Pero esta reorientación política no es ni de lejos suficiente ante la gravedad del reto del cambio
global, que incluye el cambio climático, pero también el empleo de la tierra o la pérdida de
biodiversidad, además de otros procesos. Un vector (en este caso histórico) se define por el
sentido (orientación) de la fuerza, y por la intensidad de esta que se aplica. Creemos que la
dirección de estas nuevas estrategias políticas es muy parecida a la correcta, con unos grados de
margen de debate sobre el norte ecológico, pero sus objetivos son claramente insuficientes y sus
herramientas inciertas, pues aún no se han desarrollado muchas de las normas para llevarlos a
cabo.

Lo cierto es que la fertilidad de los suelos agrícolas sigue deteriorándose, que no hay materia
orgánica suficiente a coste de gestión razonable para recuperarla, y que el abuso de fertilizantes
de síntesis solo parece tender a disminuir tras la subida de precios de la energía. En un escenario
de disponibilidad energética menguante, nos estamos viendo abocados a cambiar las estrategias
de fertilización y a dar a la tierra el valor que siempre tuvo hasta que la industria química condujo
a considerarlo solo un mero soporte para las plantas.

Hay severos motivos para pensar que el despliegue normativo no llegará a tiempo. Que hay que
lograr que sea más ambicioso y a la vez hay que seguir avanzando sin esperar a que se materialice.

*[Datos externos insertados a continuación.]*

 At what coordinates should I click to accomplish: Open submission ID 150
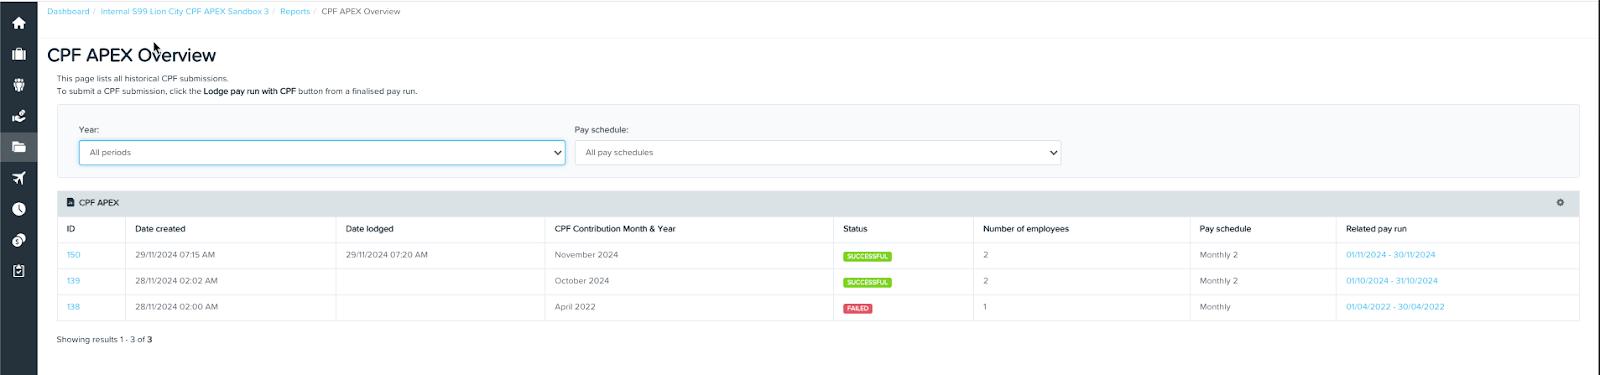point(73,255)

Los informes del IPCC, y nuestra propia prospectiva del curso de este siglo, constatan que se
necesitan cambios muy profundos desde ahora. Cambios que requieren de una transformación a
todos los niveles, desde la producción al consumo, de nuestra relación con el suelo. Ante los
enormes retos ambientales a los que se enfrenta el sistema agroalimentario en los próximos años,
es esencial que el polvo que somos deje de estar olvidado.